Deutschland, Österreich
In Deutschland sind Mehrteiler ein beliebtes Format. Um 90-Minüter handelt es sich zum Beispiel bei dem im Frühjahr 2013 kontroversiell besprochenen Drei-Teiler „Unsere Mütter, unsere Väter“. Aber auch für die Mini-Serie gibt es jüngere Beispiele, so haben die bisher produzierten 2 Staffeln der vielgepriesenen Serie „Weissensee“ (seit 2010) jeweils 6 Folgen. Der Kurzgeschichtenband „Verbrechen“ wurde in ebenfalls 6 45-minütigen Folgen für den Bildschirm adaptiert. Die vor allem bei der Filmkritik beliebte Crime-Drama-Serie „Im Angesichts des Verbrechens“ von Dominik Graf kam 2010 auf 10 Episoden. Als Mini-Serie kann auch die deutsch-kanadische Ko-Produktion „Die Säulen der Erde“ gesehen werden. Die Adaption des gleichnamigen Follett-Romans wurde 2010 in den USA in 8 Teilen und in Deutschland und Österreich in 4 Teilen ausgestrahlt.

Braunschlag

Braunschlag

Die österreichische Serienproduktion wird – wie etwa auch die dänische und schwedische – von Krimi-Formaten dominiert. Länger laufende Serien wie zum Beispiel „Soko Kitz“ (13 Episoden pro Staffel, seit 2001) und „Soko Donau“ (zwischen 13 und 16 pro Staffel, seit 2005) gehören zu den Serien mit einer höheren Episodenanzahl. Neuere Krimi-Formate wie etwa  „Schnell ermittelt“ (zwischen 8 und 12 pro Staffel, seit 2008) und „CopStories“ (10 Folgen, seit 2012) kommen auf etwas weniger. „Vier Frauen und ein Todesfall“ (6 – 10 Folgen, seit 2005) ist zuletzt ganz deutlich im Bereich der Mini-Serie angelangt. Abseits des Krimi-Genres hat 2012 die schwarze Komödie „Braunschlag“ (8 Folgen) für Aufsehen gesorgt. Voraussichtlich im Herbst geht unter dem Titel „Janus“ das 7-teilige Verschwörungsdrama um einen forensischen Psychologen auf Sendung. In Anbetracht aktueller Produktionen aber auch mit Blick auf Klassiker der österreichischen Serienproduktion von „Ein echter Wiener geht nicht unter“ bis „Alpensaga“ kann man sagen, dass der Übergang zwischen Reihen, Mehrteilern und Serien hierzulande fließend ist.

Potential der Mini-Serie
Anders als in UK hat sich in Österreich in Bezug auf die Episodenanzahl also keine „Tradition“ herauskristallisiert. Gemeinsam ist Österreich und UK aber zum Beispiel eine Tradition in der Adaption literarischer Werke, wenn auch in Österreich daraus weniger Mini-Serien entstanden sind. Was Österreich im Vergleich zu Großbritannien und anderen Ländern außerdem vermissen lässt, sind Polit-Serien.

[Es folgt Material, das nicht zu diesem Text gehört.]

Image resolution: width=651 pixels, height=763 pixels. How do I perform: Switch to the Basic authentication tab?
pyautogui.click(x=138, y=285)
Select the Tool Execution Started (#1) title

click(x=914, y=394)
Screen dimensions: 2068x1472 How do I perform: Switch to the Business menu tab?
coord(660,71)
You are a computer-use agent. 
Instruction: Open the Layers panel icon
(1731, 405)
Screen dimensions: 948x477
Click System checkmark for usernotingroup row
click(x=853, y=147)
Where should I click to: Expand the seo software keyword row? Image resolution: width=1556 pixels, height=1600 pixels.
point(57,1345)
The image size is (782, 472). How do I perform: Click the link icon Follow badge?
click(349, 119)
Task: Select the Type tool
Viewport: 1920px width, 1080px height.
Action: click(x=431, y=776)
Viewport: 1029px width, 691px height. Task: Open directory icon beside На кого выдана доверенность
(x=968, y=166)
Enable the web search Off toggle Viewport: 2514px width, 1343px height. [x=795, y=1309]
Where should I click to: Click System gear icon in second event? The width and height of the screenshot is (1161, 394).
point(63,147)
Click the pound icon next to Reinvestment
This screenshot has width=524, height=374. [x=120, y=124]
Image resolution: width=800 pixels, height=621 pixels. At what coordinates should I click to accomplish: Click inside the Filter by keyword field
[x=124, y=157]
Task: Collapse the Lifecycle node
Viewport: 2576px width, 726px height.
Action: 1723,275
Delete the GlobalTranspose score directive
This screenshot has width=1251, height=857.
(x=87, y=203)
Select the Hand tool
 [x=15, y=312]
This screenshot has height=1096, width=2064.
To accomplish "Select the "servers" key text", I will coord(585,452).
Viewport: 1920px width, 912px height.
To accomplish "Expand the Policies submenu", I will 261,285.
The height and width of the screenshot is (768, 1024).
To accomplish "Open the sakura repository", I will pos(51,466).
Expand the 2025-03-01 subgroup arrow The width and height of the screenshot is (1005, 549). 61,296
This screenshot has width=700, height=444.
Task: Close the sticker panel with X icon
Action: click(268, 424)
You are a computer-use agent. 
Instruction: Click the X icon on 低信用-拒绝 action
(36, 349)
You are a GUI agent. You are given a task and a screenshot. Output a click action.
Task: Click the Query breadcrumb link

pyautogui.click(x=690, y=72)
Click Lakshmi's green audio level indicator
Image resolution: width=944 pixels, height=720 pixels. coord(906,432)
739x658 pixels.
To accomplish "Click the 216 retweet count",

Im Vergleich lässt sich auch sagen, dass die Briten weitaus experimentierfreudiger sind, was das Genre angeht.
Ob der deutschsprachige Markt den Trend zur Mini-Serie nutzen kann, bleibt abzuwarten. Da dieser Trend aber eine Chance für budgetär schwächer ausgestattete europäische Produktionsländern sein könnte, gilt es zu überprüfen, ob es ein unausgeschöpftes Reservoir an literarischen Vorlagen oder etwa auch Polit-Stories gibt, deren sich die Mini-Serie hierzulande bedienen könnte.